Confusion to Bonaparte ......

Exactly 200 years ago today the British fleet took on the combined fleets of France and Spain in an epic battle off Cape Trafalgar, South of Cadiz. As almost every school child in Britain now knows, the result was the near annihilation of the Combined Fleet and the death of Britains arguably most famous Admiral. Even so, many do not know the names of the ships involved, the other Captains and Admirals or that it brought the deaths of over 8,000 French and Spanish seamen and almost 500 British - althought there were many more injured.

Even fewer could probably tell you that the battle ended with 18 of the Combined fleet's ships under British Prize crews - or that most of these were lost in the "hurricane" that struck the fleets that night. In fact it was the storm that killed most of the casualties as the crippled and seriously damaged ships were driven ashore or simply sank, unable to keep the pumps going at a rate sufficient to keep the ship afloat. That was the fate of the ship from which a sharpshooter shot Nelson, the French "Redoubtable" under the command of probably the only man on the French side who had thought through how he could best use his ship against the superior British gunnery.

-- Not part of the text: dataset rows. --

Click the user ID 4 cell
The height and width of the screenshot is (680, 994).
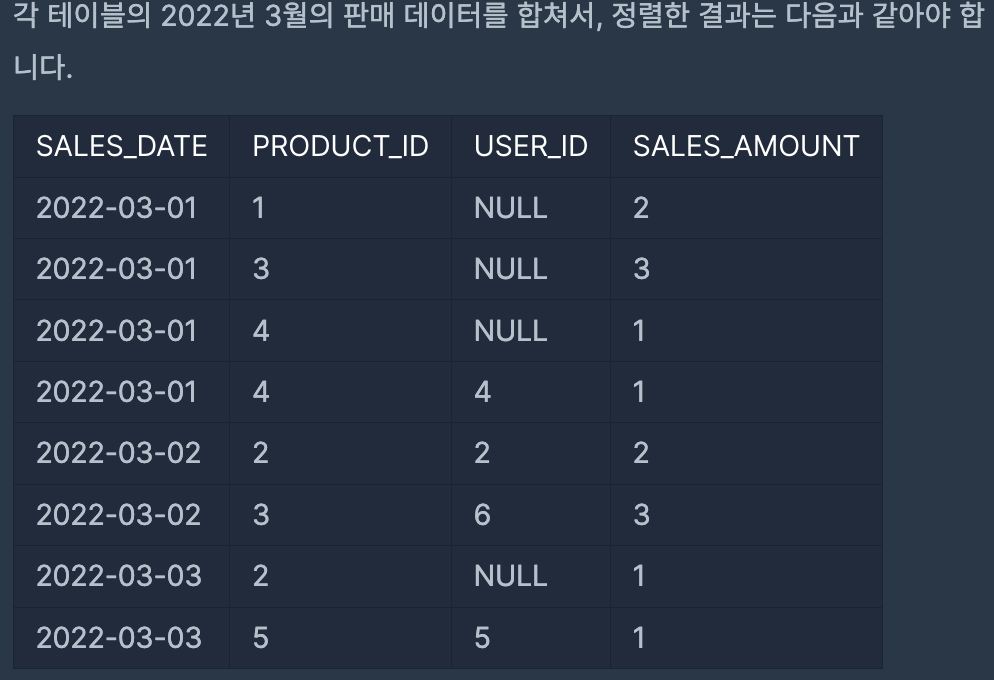(482, 392)
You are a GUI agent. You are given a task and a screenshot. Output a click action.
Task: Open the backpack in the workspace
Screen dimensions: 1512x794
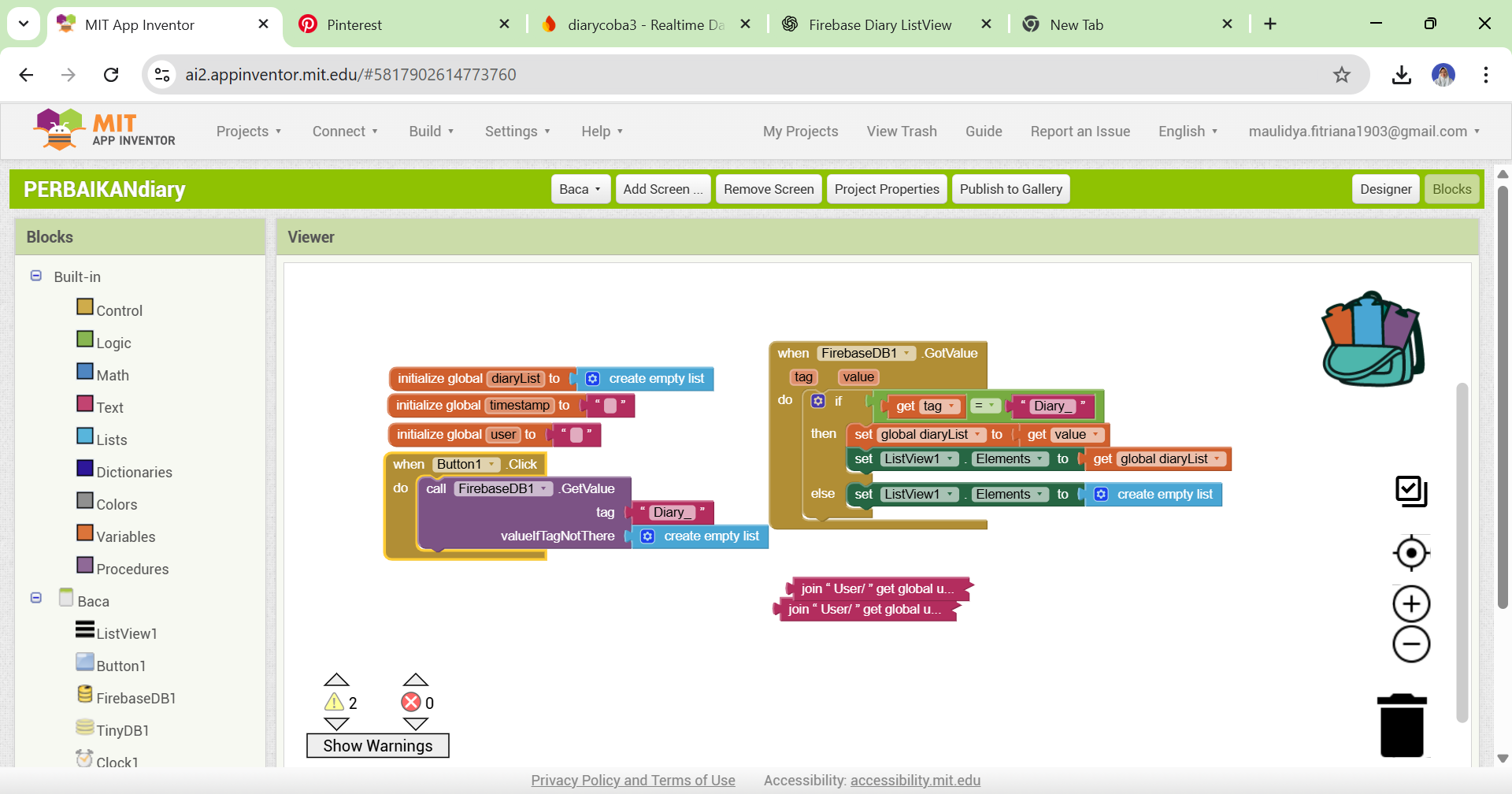click(x=1373, y=339)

It is said, by some sources, that the French Commander in Chief, Admiral Villeneuve, lost the battle in HMS Victory's first shot from her massive 68 pdr Carronades mounted on her forecastle. It is reported that a shot from one of these, a hollow caste iron ball filled with steel balls or "grape" shot, struck the French flagship, the Bucentaure's mizzen mast directly above Villeneuve's staff, killing most of them and leaving the Admiral unable to communicate in the first vital minutes of the battle. It is ironic that Nelson had ordered his Flag Captain to pass ahead of the Bucentaure, between that ship and the huge Santissima Trinidade - at 130 guns the largest warship then afloat - but Victory had been unable to make sufficient speed to do this and so passed between Bucentaure and the next ship astern to collide with Redoubtable which had been deliberately positioned by her Captain to bring this about. Had she passed ahead of Bucentaure, Nelson may well have survived and Villeneuve may well have succeeded in bringing about a slightly different outcome.

Once the two fleets had become fully engaged in what was more of a melee than a battle - the wind fell away to a mere breeze and most ship's crawled into position, some not reaching the engagement until almost nightfall - each ship basically fought whoever was nearest and in range of their guns. Victory was grappled by Redoubtable and their yards were lashed together by Captain Lucas' crew, who also slammed shut their gun ports and concentrated on musketry against Victory's upper deck guncrews and officers. Victory's gunners however, continued to fire their massive cannon into Redoubtable, the muzzles of the massive 32 pdrs on her lower gun deck actually resting against the Redoubtable as they fired! A further British ship found herself enmeshed in the Redoubtable's disengaged side and then had to row a boat around to ask Victory to depress her guns as they were damaging the newcomer. This in turn meant that these heavy guns were now blasting their shot through the bilges of the Redoubtable whose pumps had also been shot away and so she was basically being held afloat by the two British ships.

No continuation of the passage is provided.